Exercise directions. Give again only what runs from the line with "You are a GUI" to the final line of the entries below, exactly as written and without pictures.

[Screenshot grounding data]
#####

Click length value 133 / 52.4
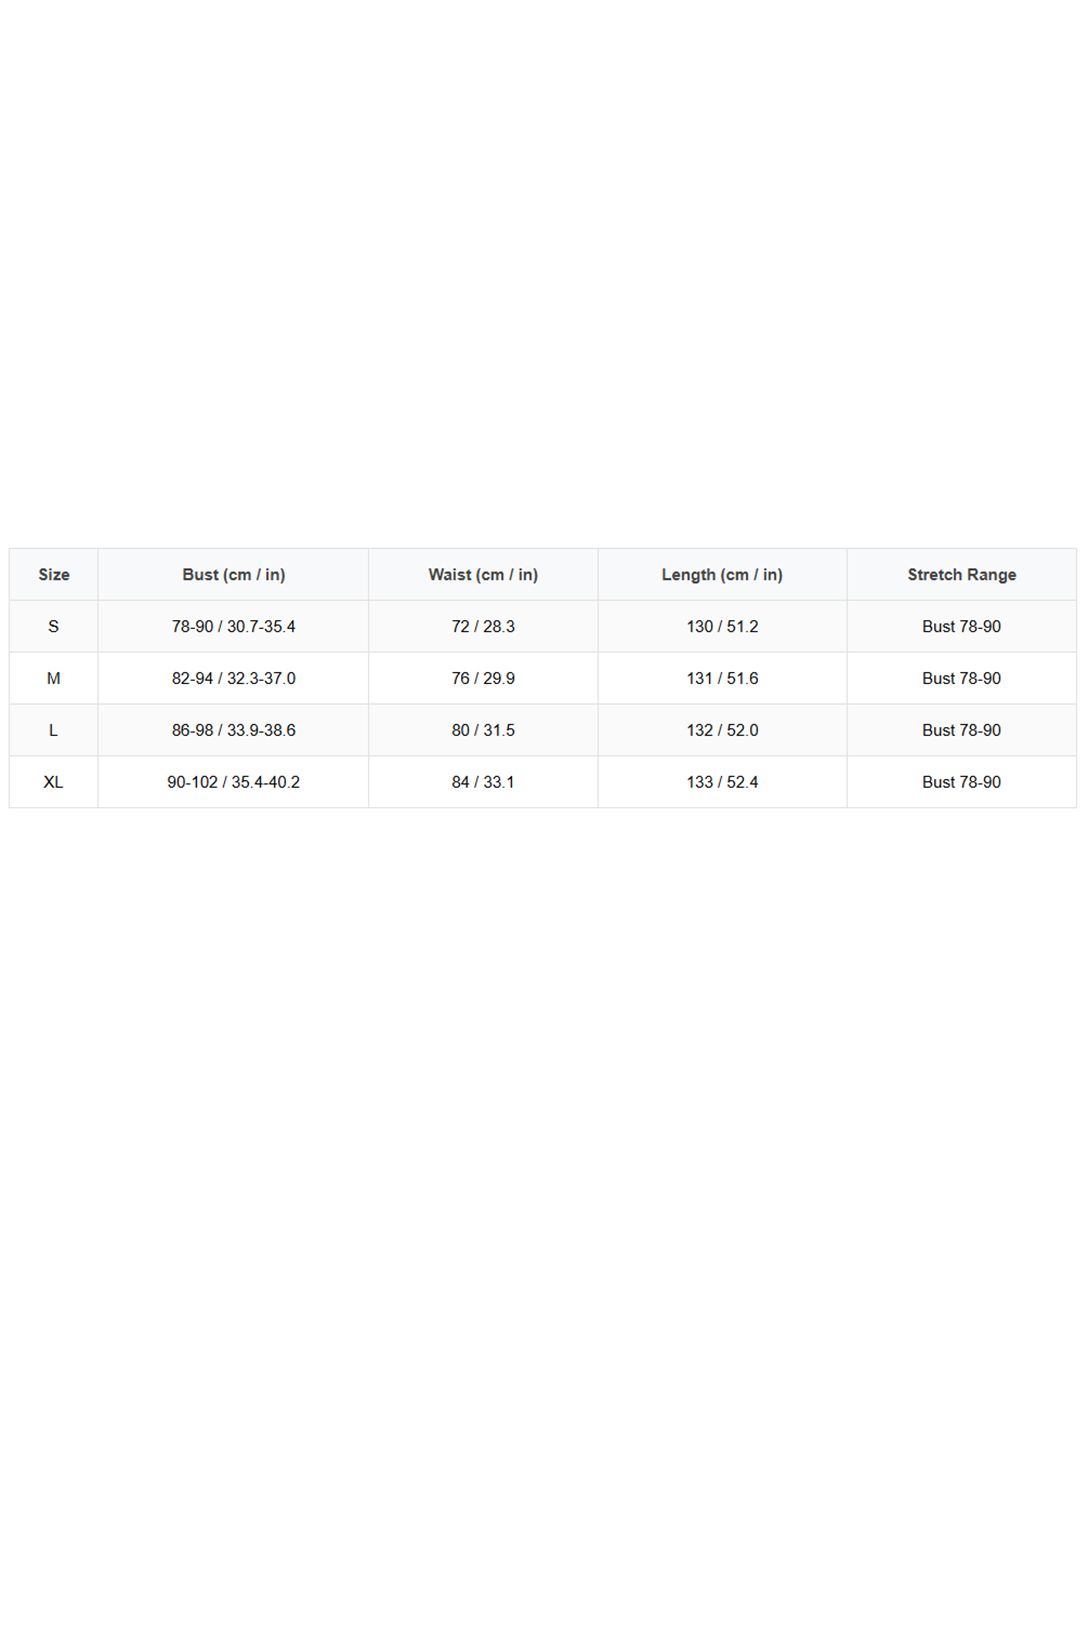 (722, 782)
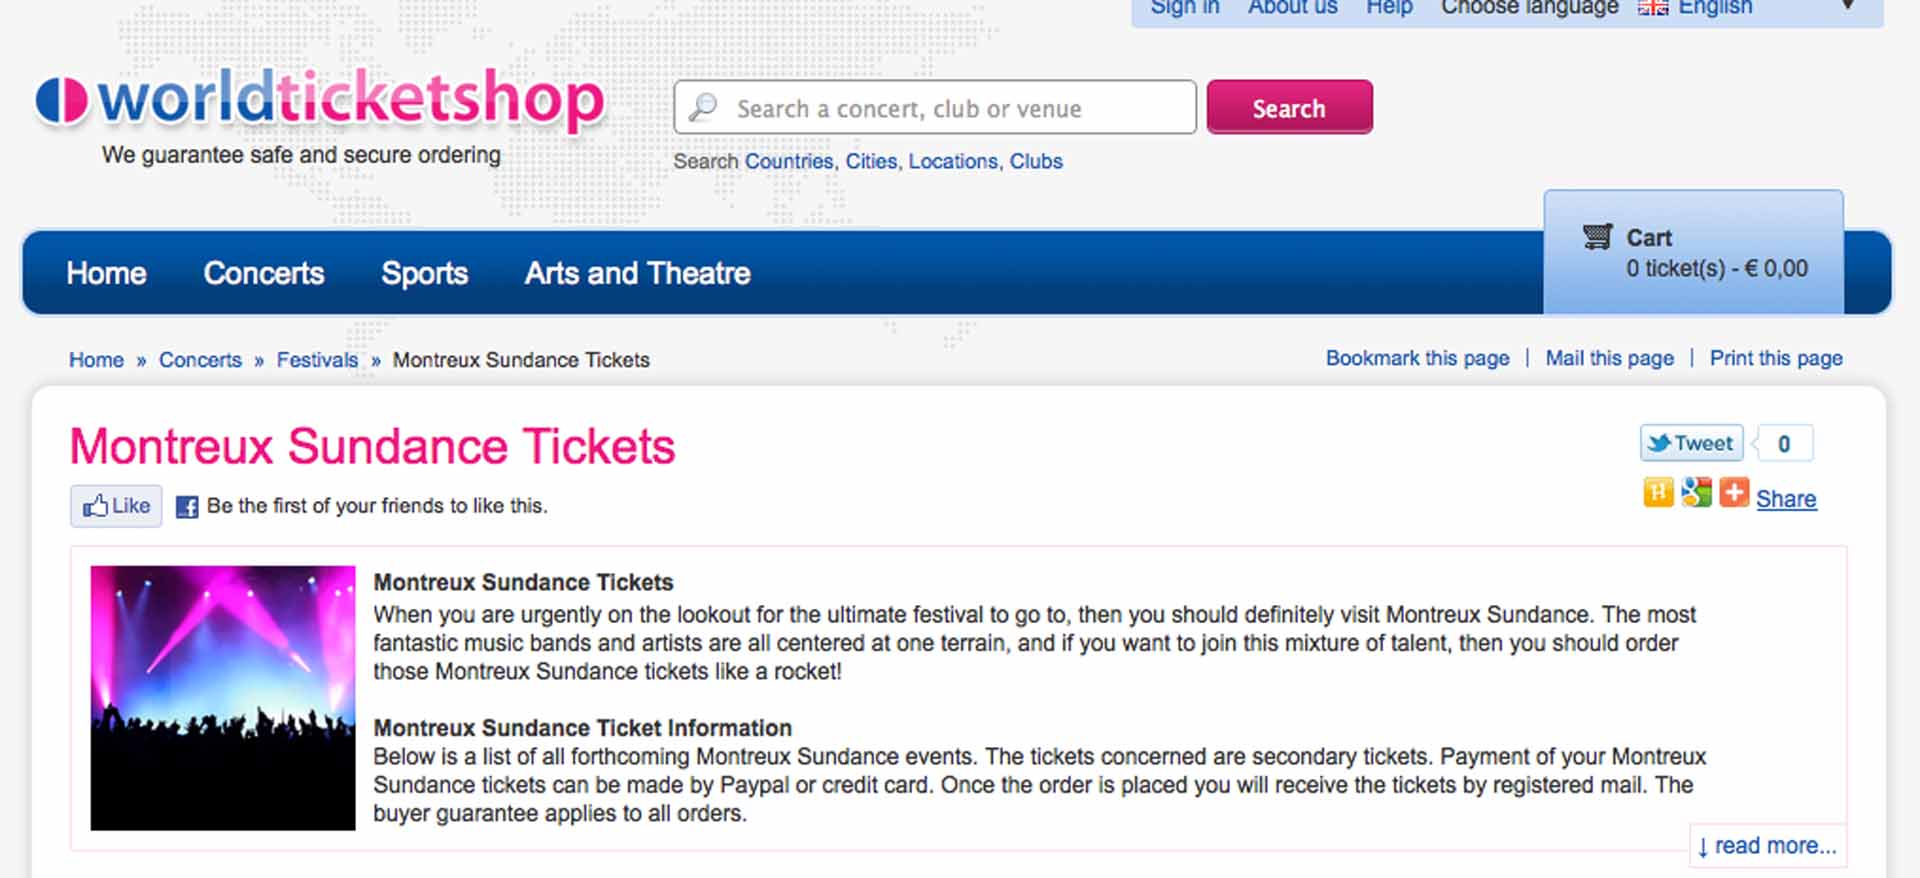Viewport: 1920px width, 878px height.
Task: Click the pink Search button
Action: [1289, 107]
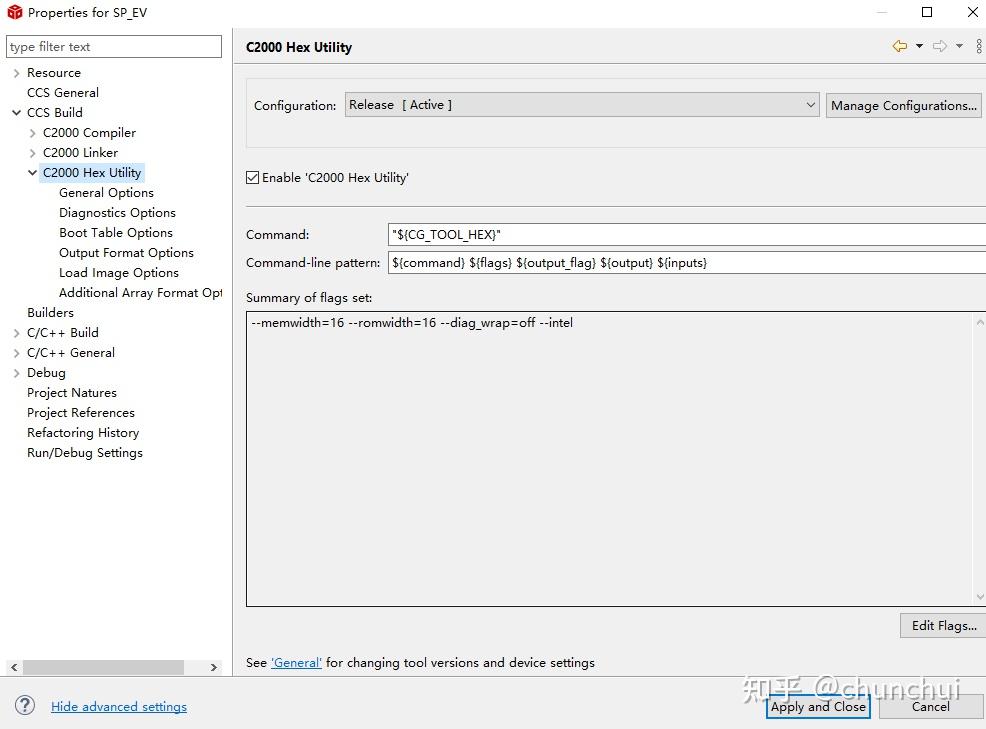The width and height of the screenshot is (986, 729).
Task: Collapse the CCS Build tree node
Action: click(x=16, y=113)
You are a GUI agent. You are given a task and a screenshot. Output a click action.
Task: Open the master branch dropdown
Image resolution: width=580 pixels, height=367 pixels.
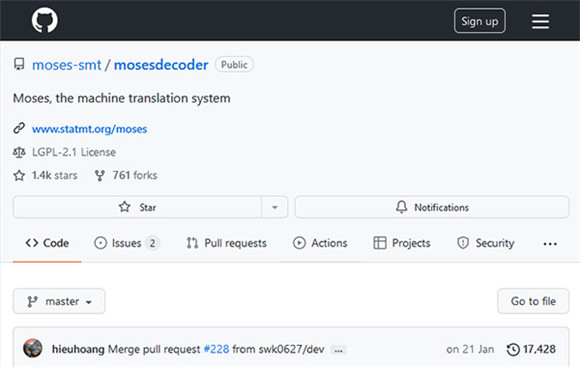59,301
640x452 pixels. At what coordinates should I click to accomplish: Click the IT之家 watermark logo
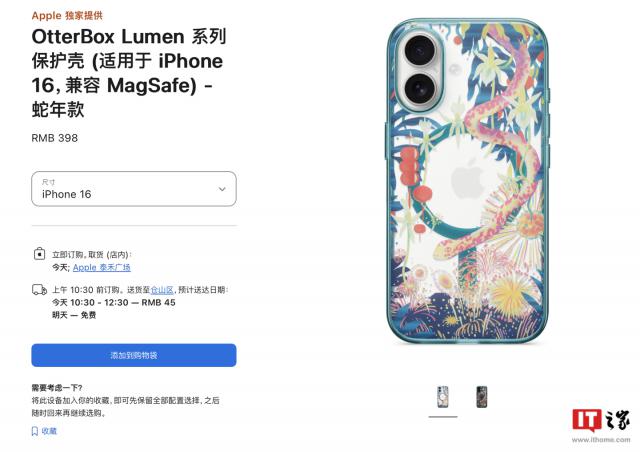[600, 421]
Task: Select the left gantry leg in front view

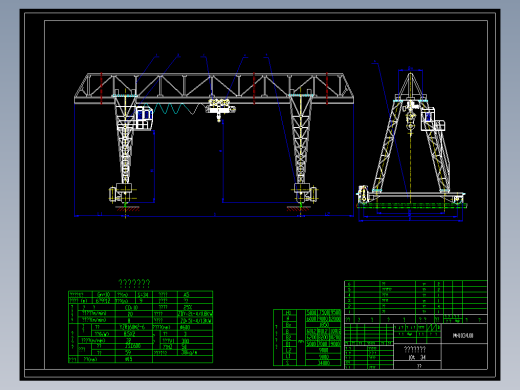Action: point(125,140)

#####

Problem solution.
You are a GUI agent. You are given a task and a screenshot. Output a click action.
Task: Open the master branch dropdown
Image resolution: width=580 pixels, height=367 pixels.
59,301
640x452 pixels. At what coordinates should I click to accomplish: Click the IT之家 watermark logo
[600, 421]
Task: Select the left gantry leg in front view

Action: point(125,140)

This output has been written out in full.